Les Français revoient leur stratégie d’épargne

Comme dans de nombreux pays, divers blocages et restrictions ont conduit à l’épuisement des postes de dépenses liés à la restauration, aux loisirs et aux voyages, ce qui a conduit à des restrictions sur l’épargne.

Sans compter que l’incertitude de l’impact économique de la crise sanitaire est propice à la composition de l’épargne préventive en toutes circonstances. Selon les données de la Banque de France, à fin juin, l’excédent d’épargne financière des ménages atteignait 157 milliards d’euros, soit plus de 7 % du produit intérieur brut (PIB) de la France.

Les Français ont traditionnellement tendance à opter pour des placements relativement sûrs, comme l’immobilier ou des produits d’épargne financière liquides et sans risque, comme les livrets réglementés, notamment le Livret A. En matière d’assurance-vie, ils préfèrent les fonds en euros plutôt que le compte de capitalisation.

« Au début, cette épargne forcée existait principalement sous forme de dépôts. Désormais, les familles se disent « que dois-je faire de cette épargne ? ». Les foyers français sont donc plus enclins à investir. Olivier Garnier, directeur général de l’économie, a déclaré lors d’une conférence de presse en ligne qu’à moyen terme, dans le contexte actuel des taux d’intérêt, l’assurance-vie libellée en euros offre des perspectives de rendement plus élevées.

Les épargnants, prêts à prendre plus de risques

Si moins de Français refusent de prendre des risques, beaucoup sont encore indécis : 13 % en 2021. Seuls 5% de ceux interrogés osent plus et acceptent « beaucoup de risques dans l’espoir d’obtenir la meilleure récompense ». Ainsi, pour la plupart des épargnants, le risque consiste à étaler leur portefeuille d’investissement sur d’autres supports, tout en conservant une épargne et une trésorerie de précaution sur des produits sûrs comme le Livret A, les comptes courants, voire le PEL.
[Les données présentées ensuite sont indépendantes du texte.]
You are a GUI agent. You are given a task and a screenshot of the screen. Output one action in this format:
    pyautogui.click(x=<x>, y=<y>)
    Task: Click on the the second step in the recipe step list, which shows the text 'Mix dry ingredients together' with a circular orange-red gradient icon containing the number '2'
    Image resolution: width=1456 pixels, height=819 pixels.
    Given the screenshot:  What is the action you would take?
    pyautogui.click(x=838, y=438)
Cette combinaison de risques est une bonne méthode d’investissement car elle permet de diversifier votre épargne. La diversification a l’énorme avantage de réduire le risque de perte, tout en augmentant le potentiel de gains. La recherche de la performance par 44% des répondants est l’une des motivations principales du capital-risque. Chez les 50-64 ans, cette proportion atteint même 56 %. Mieux encore : 24 % des personnes interrogées ont cité la rentabilité comme la principale raison de souscrire à des produits financiers à risque de perte.

Les produits financiers attirent

L’enquête montre que les Français ont toutefois une certaine méconnaissance des produits financiers. Seuls 26 % des personnes interrogées ont entendu parler de la gestion confiée (conférer à des professionnels la gestion des investissements). Seuls 16% des personnes interrogées savaient ce qu’est un ETF ou un « tracker » (un fonds lié à la bourse ou à un indice de matières premières). Seuls 10 % d’entre eux connaissent les « robots advisors » (plateforme en ligne de conseil en investissement financier).

En somme, la Banque Centrale s’attend à ce que l’épargne française continue de croître jusqu’à la fin de cette année, mais “nous nous attendons à ce que les ménages se retirent un peu de cet excédent d’épargne en 2022-2023”, a déclaré Olivier Garnier. Il a a souligné que les premiers signes que les Français commencent à utiliser ces fonds sont déjà apparus et que l’investissement des ménages dans la construction ou la rénovation de logements a rebondi.